A modified version of the game was released exclusively in Japan by Taito as Western Gun Part II. This version, which was framed as a sequel to Taito's 1975 game Western Gun, features edited graphics and replaces most of the game's music with portions of songs such as the theme to The Magnificent Seven and Oh My Darling, Clementine. It is unknown if this version of Sheriff was authorised by Nintendo.

==Reception==

The game was a commercial success in Japan, where Sheriff was among the top ten highest-grossing arcade games of 1979.

In 2012, 1up wrote that Sheriff put Nintendo on the right track as a game developer.

==Legacy==
In 2003 it was re-released as part of WarioWare, Inc.: Mega Microgames!, released for the Game Boy Advance.
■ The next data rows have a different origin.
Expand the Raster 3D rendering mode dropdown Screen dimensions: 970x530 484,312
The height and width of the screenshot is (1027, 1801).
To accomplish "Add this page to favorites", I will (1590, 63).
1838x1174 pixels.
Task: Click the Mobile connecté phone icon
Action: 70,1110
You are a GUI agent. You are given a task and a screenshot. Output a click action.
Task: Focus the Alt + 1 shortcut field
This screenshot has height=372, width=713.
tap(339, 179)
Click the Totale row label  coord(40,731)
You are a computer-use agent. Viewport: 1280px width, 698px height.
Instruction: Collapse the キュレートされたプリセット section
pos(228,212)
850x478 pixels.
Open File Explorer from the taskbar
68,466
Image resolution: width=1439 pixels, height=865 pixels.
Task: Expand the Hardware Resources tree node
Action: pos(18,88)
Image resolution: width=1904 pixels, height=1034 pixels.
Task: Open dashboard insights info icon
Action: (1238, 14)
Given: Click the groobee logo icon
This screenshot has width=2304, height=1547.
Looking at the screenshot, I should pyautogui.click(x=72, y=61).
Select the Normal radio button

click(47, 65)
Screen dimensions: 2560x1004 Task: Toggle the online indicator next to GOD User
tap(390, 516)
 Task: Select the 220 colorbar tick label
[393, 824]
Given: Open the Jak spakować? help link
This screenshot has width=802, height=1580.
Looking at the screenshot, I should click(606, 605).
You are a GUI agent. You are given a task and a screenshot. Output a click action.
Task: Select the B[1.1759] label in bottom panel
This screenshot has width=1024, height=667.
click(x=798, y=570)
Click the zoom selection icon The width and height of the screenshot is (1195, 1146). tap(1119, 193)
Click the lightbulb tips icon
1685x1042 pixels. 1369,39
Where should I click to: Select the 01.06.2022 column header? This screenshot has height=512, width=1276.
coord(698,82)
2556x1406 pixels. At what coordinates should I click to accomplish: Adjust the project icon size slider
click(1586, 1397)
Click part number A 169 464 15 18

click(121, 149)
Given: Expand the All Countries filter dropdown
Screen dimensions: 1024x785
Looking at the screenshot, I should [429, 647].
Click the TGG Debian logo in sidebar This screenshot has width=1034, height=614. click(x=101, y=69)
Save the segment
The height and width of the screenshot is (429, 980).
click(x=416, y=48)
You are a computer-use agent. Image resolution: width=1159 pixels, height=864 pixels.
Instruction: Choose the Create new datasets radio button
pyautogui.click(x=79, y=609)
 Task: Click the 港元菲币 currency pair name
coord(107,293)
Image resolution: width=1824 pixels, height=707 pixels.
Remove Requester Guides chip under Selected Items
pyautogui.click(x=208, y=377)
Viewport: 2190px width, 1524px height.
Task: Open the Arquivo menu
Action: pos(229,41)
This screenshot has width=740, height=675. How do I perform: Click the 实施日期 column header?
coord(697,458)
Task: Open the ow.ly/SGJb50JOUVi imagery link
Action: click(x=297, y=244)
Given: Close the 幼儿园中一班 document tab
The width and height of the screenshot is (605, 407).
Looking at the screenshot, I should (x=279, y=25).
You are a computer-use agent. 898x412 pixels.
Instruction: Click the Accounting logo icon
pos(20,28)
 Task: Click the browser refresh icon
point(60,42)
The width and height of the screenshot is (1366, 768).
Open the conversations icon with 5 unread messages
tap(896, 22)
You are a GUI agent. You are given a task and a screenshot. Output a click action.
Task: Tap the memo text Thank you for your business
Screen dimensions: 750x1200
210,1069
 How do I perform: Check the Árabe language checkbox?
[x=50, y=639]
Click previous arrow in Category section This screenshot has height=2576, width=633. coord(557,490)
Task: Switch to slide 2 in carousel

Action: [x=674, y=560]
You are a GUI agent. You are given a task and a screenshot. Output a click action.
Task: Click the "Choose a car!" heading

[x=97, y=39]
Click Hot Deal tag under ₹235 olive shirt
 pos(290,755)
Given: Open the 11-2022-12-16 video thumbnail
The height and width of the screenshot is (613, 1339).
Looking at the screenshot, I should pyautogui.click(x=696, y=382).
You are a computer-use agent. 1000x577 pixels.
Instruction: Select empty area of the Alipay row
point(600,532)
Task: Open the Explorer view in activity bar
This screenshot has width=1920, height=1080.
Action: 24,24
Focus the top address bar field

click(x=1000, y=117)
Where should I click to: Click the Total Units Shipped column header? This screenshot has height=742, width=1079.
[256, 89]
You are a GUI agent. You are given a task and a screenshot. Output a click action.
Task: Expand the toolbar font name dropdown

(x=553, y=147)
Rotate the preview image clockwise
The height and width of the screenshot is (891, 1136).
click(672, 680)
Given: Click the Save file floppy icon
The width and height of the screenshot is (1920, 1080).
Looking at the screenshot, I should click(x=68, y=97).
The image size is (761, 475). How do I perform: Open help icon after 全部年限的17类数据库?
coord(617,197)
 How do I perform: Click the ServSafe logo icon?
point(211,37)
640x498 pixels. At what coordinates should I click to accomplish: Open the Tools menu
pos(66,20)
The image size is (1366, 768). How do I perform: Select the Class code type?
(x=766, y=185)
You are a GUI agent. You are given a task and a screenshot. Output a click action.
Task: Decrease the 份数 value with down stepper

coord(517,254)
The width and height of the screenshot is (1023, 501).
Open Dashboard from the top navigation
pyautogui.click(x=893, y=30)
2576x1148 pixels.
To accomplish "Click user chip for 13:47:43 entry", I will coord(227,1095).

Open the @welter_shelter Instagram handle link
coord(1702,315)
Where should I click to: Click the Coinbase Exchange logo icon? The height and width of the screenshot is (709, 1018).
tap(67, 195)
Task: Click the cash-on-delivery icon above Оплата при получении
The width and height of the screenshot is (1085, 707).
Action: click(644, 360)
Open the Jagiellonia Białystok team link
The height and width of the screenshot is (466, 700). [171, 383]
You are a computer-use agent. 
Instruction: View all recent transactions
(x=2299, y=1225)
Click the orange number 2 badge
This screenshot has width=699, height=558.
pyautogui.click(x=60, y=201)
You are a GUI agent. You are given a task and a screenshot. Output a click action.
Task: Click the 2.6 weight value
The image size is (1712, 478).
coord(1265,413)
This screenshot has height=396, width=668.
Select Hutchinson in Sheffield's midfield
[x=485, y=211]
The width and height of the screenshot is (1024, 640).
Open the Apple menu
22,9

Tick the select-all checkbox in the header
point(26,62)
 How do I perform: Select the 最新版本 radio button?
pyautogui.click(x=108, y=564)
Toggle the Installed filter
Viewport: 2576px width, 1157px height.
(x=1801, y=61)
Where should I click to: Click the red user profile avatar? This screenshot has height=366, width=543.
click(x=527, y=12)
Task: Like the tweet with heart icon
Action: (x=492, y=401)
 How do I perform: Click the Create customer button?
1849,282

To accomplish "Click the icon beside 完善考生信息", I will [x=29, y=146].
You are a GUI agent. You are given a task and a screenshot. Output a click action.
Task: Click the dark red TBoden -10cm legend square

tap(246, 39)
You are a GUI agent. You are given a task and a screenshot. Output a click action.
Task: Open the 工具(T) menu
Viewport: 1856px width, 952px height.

In WarioWare, Sheriff was included as both a microgame and as a minigame ("Wario's Sheriff") in which Wario takes the role of the sheriff. Standard controls apply to the microgame version, but in the minigame version, the L/R buttons can make the sheriff face in the opposite direction without moving. The time delay for moving the sheriff was removed, and the sheriff's walking speed is greatly increased from the original. When the player's points double after completing a certain number of levels, the sheriff also gains extra lives, considerably reducing the game's difficulty.

Mr. Jack has appeared in the Super Smash Bros. series starting with Super Smash Bros Melee, in which he appears as one of the many collectible Trophies in the game. Mr. Jack later returned in Super Smash Bros. for Nintendo 3DS and Wii U as an assist trophy where he fires a succession of eight bullets in a random order on the battlefield at the enemies of the summoner. He appears again as an Assist Trophy and Spirit in Super Smash Bros Ultimate.